Bob Ferguson of Musselburgh, losing The Open in extra holes, comes one victory shy of equalling Young Tom Morris' record of four consecutive titles. Ferguson ends up later in life penniless, working out of the Musselburgh caddy-shack.

1884

The Edgewood Club of Tivoli is founded in Tivoli, New York with two golf holes. The course was incrementally expanded to nine holes by 1916. This club is the oldest existing U.S. golf club with continuous golf in the same location.

1885

The Amateur Championship is first played at Royal Liverpool Golf Club, Hoylake.

The London Metal Exchange Golf Association (LMEGA) is formed.

The Royal Cape Golf Club is founded at Wynberg, South Africa, the first club in Africa.

1886

John Hamilton Gillespie lays out a two-hole golf course in Sarasota, Florida.

A.J. Balfour is appointed Chief Secretary (Cabinet Minister) for Ireland; his rise to political and social prominence has an incalculable effect on the popularity of golf, as he is an indefatigable player and catalyzes great interest in the game through his writing and public speaking. Alexander H. Findlay, later to become the Father of American Golf, was the first in the world to score a 72 in competition for 18 holes at the Mercantile Golf Club in Montrose, Scotland.

1887

The Art of Golf by Sir Walter Simpson is published.

The Quogue Field Club was founded in Quogue, New York. The original course had 18 holes, but after the Hurricane of 1938 the club lost 3 holes to the bay and had to reduce the course to 9 holes from that point forward.

1887

The Foxburg Country Club is founded in Foxburg, Pennsylvania.

1887

Essex County Country Club in West Orange, NJ was incorporated in May 1887, a Constitution was adopted in January 1888 which established the Club

1888

Kebo Valley Golf Club opens in Maine

The Town & Country Club is founded in St. Paul, Minnesota.

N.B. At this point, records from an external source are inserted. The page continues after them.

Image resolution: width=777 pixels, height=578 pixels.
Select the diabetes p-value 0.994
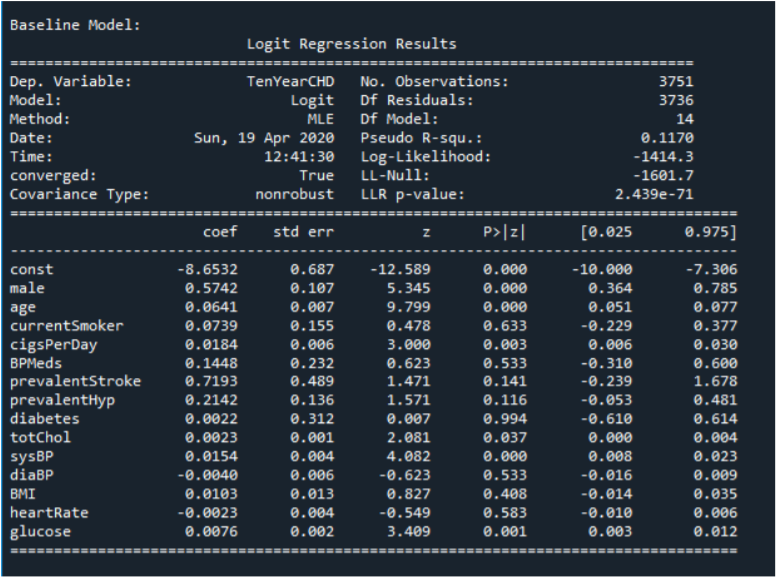point(505,419)
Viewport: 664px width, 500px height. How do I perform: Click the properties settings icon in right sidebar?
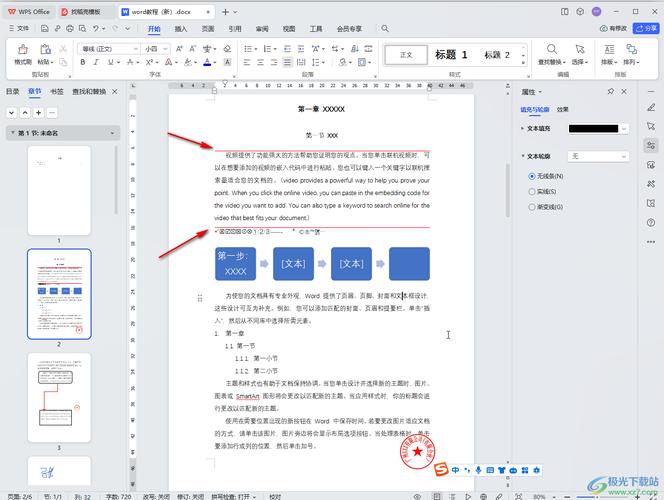(651, 146)
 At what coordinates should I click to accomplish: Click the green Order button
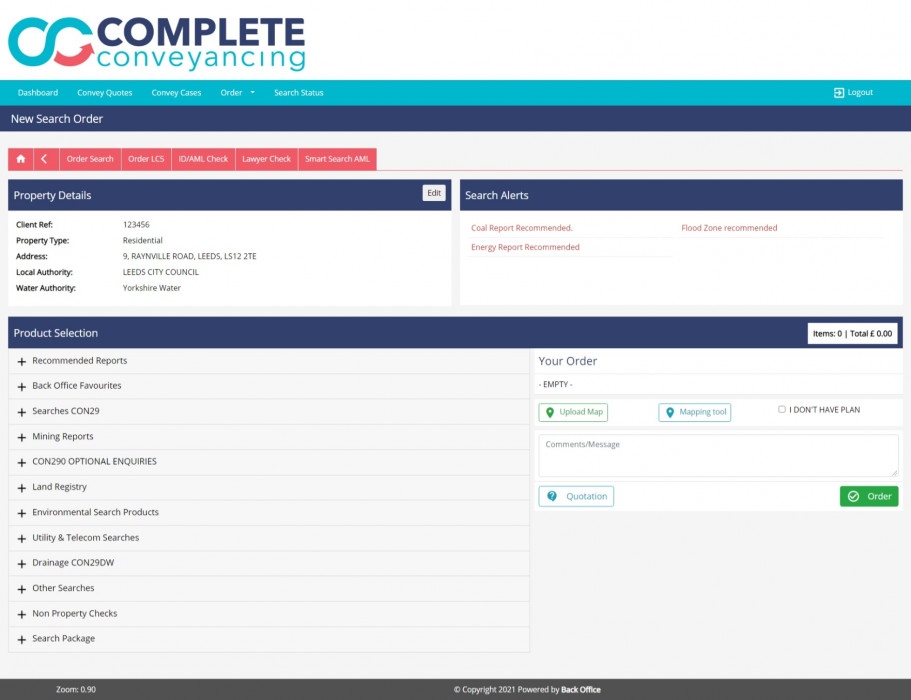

The Saint Andrew's Golf Club, consisting of a three-hole course, is founded in Yonkers, New York.

The Karachi Golf Club is founded (Karachi, Sindh, India)

The Royal Malta Golf Club is founded (became Royal in 1903)

==1890–1900==

1890

John Ball, an English amateur, becomes the first non-Scotsman and first amateur to win The Open Championship.

The concept of playing a match under handicap against the number of shots a hypothetical golfer playing perfect golf at every hole was conceived by Hugh Rotherham, a member at Coventry Golf Club. Rotherham called this a "Ground Score." This idea was suggested to Dr. Thomas Browne, honorary secretary of the Great Yarmouth Club, and it was introduced on a match play basis at the club. During one such competition, one golfer was playing incredibly well and was hailed a Bogey Man to Dr Browne. The phrase 'a bogey' was invented and the ground score became known as a 'bogey. henceforth.' At the time, "Hush, here comes the Bogey man" was a popular music hall song of the day. With the invention of the rubber-cored ball, golfers are able to reach the greens in fewer strokes, and so bogey has come to represent one over the par score for the hole.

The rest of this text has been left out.